REQUIRED WORK
Write out all of the data without omission, exactly as shown.

WORKING DATA
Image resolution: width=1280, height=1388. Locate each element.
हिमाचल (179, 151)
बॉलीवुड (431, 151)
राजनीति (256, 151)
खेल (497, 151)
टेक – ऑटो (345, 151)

ANSWER BOX
Image resolution: width=1280, height=1388. Locate each element.
हिमाचल (179, 151)
बॉलीवुड (431, 151)
राजनीति (256, 151)
खेल (497, 151)
टेक – ऑटो (345, 151)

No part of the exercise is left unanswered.